Data records:
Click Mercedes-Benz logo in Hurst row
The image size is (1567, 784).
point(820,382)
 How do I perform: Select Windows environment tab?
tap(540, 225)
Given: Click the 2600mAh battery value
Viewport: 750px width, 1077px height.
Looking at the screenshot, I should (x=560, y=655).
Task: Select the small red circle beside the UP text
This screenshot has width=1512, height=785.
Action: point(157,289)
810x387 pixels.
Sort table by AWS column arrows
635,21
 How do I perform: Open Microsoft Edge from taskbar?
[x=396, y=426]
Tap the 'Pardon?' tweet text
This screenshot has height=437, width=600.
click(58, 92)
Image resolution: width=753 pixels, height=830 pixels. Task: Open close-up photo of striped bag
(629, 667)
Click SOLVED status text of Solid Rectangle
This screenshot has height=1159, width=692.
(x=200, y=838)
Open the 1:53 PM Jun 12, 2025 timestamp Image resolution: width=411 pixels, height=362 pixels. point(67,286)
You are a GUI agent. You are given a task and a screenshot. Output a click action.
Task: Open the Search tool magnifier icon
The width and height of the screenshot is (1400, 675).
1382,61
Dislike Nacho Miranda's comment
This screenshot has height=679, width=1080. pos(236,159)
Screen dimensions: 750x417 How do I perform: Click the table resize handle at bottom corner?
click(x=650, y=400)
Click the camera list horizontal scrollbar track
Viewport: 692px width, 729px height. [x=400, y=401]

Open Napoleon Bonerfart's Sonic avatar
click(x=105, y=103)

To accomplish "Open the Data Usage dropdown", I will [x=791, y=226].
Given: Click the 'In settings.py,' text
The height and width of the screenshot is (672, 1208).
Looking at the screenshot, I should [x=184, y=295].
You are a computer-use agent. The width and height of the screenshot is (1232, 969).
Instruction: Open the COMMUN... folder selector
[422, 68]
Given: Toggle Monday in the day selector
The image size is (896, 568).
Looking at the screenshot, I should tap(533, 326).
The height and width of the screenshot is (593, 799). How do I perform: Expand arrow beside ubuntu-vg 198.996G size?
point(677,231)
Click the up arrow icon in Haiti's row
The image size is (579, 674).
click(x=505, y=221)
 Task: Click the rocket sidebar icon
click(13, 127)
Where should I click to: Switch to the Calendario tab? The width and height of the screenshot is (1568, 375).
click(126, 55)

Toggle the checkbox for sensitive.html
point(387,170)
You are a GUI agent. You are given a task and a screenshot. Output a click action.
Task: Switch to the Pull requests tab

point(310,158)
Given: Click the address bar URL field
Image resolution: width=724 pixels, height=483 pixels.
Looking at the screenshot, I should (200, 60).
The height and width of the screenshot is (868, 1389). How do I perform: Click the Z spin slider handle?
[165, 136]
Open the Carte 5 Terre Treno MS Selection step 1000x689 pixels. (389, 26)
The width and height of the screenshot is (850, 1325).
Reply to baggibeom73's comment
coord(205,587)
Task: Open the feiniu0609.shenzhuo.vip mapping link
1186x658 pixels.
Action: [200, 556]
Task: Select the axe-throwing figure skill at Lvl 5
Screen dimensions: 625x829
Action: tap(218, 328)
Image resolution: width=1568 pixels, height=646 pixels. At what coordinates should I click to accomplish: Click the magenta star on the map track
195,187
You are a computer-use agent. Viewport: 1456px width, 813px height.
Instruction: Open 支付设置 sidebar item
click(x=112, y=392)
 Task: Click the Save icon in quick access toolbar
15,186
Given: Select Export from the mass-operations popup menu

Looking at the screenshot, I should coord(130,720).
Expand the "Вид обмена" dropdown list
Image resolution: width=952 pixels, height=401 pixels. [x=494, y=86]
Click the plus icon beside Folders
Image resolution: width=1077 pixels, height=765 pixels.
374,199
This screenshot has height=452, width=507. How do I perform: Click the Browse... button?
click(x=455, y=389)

▶ _What is being asked_:
Reproduce the entries exactly, but only from their first line to the line holding "Given: Click the 'In settings.py,' text", with that last line kept.

▶ _Solution to the exercise_:
Click Mercedes-Benz logo in Hurst row
The image size is (1567, 784).
point(820,382)
 How do I perform: Select Windows environment tab?
tap(540, 225)
Given: Click the 2600mAh battery value
Viewport: 750px width, 1077px height.
Looking at the screenshot, I should (x=560, y=655).
Task: Select the small red circle beside the UP text
This screenshot has width=1512, height=785.
Action: point(157,289)
810x387 pixels.
Sort table by AWS column arrows
635,21
 How do I perform: Open Microsoft Edge from taskbar?
[x=396, y=426]
Tap the 'Pardon?' tweet text
This screenshot has height=437, width=600.
click(58, 92)
Image resolution: width=753 pixels, height=830 pixels. Task: Open close-up photo of striped bag
(629, 667)
Click SOLVED status text of Solid Rectangle
This screenshot has height=1159, width=692.
(x=200, y=838)
Open the 1:53 PM Jun 12, 2025 timestamp Image resolution: width=411 pixels, height=362 pixels. point(67,286)
You are a GUI agent. You are given a task and a screenshot. Output a click action.
Task: Open the Search tool magnifier icon
The width and height of the screenshot is (1400, 675).
1382,61
Dislike Nacho Miranda's comment
This screenshot has height=679, width=1080. pos(236,159)
Screen dimensions: 750x417 How do I perform: Click the table resize handle at bottom corner?
click(x=650, y=400)
Click the camera list horizontal scrollbar track
Viewport: 692px width, 729px height. [x=400, y=401]

Open Napoleon Bonerfart's Sonic avatar
click(x=105, y=103)

To accomplish "Open the Data Usage dropdown", I will [x=791, y=226].
Given: Click the 'In settings.py,' text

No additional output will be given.